Using a statistic to illustrate how many people suffer from eating disorders might be appropriate for general background information, but it doesn’t help explain why teens develop eating disorders.
Tip #2: Use signal phrases
One strategy you might consider when adding quotes in your paper is to use signal phrases. Signal phrases let readers know to expect a quote. They introduce the quote and provide context.
Think of them like traffic signals. Traffic lights signal drivers to stop, go, or slow down. They keep traffic moving.
Signal phrases in writing do the same thing. They tell readers to slow down and pay attention to the information that is to follow and keep the writing cohesive.
Here’s an example from a paper about distracted driving to help clarify. This writer uses “according to” as the signal phrase to introduce the quote:
Texting messaging has been around for dozen of years, but there was never a point where it was considered to physically provide harm to someone. However, as of today it has exceeded to a point where it is considered to be more dangerous than drinking and driving. According to the Department of Transportation, “approximately 3,092 people were killed in an additional 416,000 were injured due to distracted drivers in the year of 2010 alone” (Copeland, 2012).
In this example, the signal phrase lets readers know to expect a quote and provides context by stating that the information is taken from the Department of Transportation.
Tip #3: Seamlessly integrate quotes
Another strategy you might consider when adding quotes in your paper is to seamlessly integrate them in the middle of a sentence, much like you would a paraphrase.
In this case, the quote isn’t introduced by a signal phrase but is part of the sentence. Here’s an example from a paper about mandatory physical education in schools:
If a child spends at least five hours at school most of the week, isn’t P.E. the perfect time for students to get time for physical activity? However, when P.E. is given as an optional course or elective and not a required class, most students choose not to do it to avoid physical activity. Very few people know that “only six states—Alabama, Georgia, Mississippi, North Carolina, Illinois and Iowa—adhere to standards from the National Association of Sports and Physical Education that schoolchildren participate in 150 minutes a week of physical education. And just three states Delaware, Virginia and Nebraska have 20 minutes of mandatory elementary-school recess a day” (TIME.com).
In this example, the writer uses the phrase “very few people know that” to begin the sentence. The quote simply becomes part of the writer’s sentence.
Tip #4: Cite appropriately
Whenever you use information from a source, you need to cite it appropriately in order to avoid plagiarism.
In other words, all paraphrases, summaries, and quotes from your research need both an in-text citation and a Works Cited (if you’re citing in MLA format) or a References page (if you’re citing in APA format).

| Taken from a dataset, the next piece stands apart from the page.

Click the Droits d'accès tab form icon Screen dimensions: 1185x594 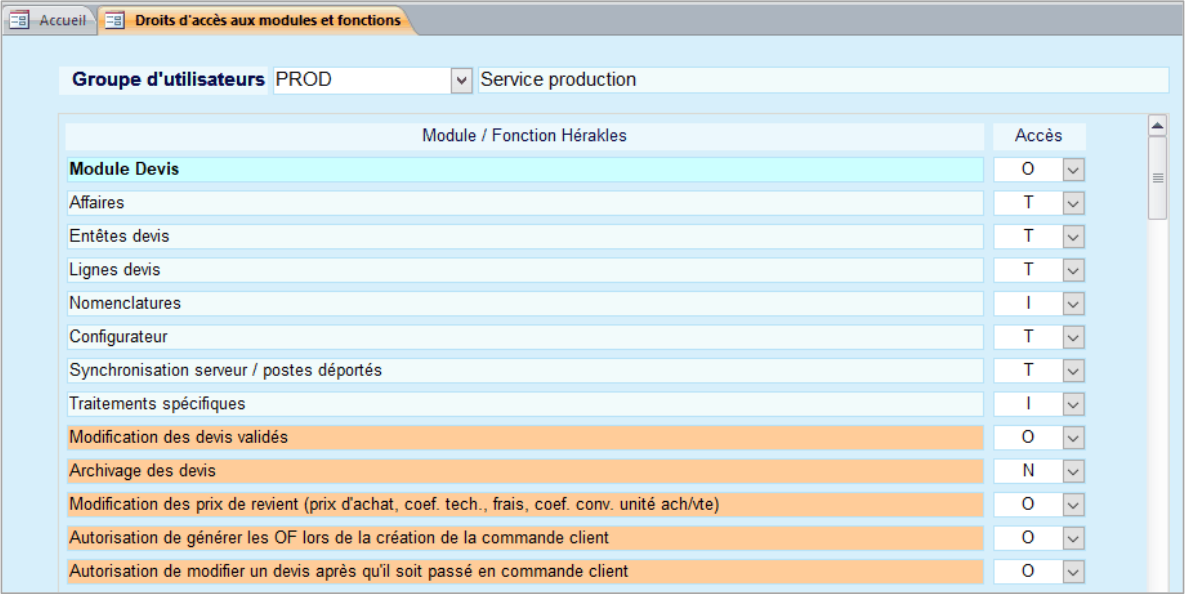click(116, 21)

Remember, in-text citations have different requirements depending on citation style, so make sure you’re using the correct format.
Here are two quick examples:
MLA citation: In-text citations should contain the author’s last name and page number where quote or information appears. Example: (Smith 450).
APA citation: In-text citations should contain the author’s last name and year of publication, with a comma between the two, and page number if a direct quote. Example: (Smith, 2016, p. 450). Not a direct quote? Use (Smith, 2016).
If you need a little more help with citation styles, check out these resources:
Now that you’ve mastered how to put a quote in your essay, you’re officially a pro. Keep in mind, though, that being a professional takes lots of hard work and practice, so here’s another resource to help keep your skills sharp: how to punctuate quotes correctly.
I’ll leave you with an inspirational quote from one of those quote websites I mentioned earlier:
“By failing to prepare, you are preparing to fail.” —Benjamin Franklin
You’ve already taken the first step in preparing by reading about and (hopefully) practicing how to put a quote in your essay.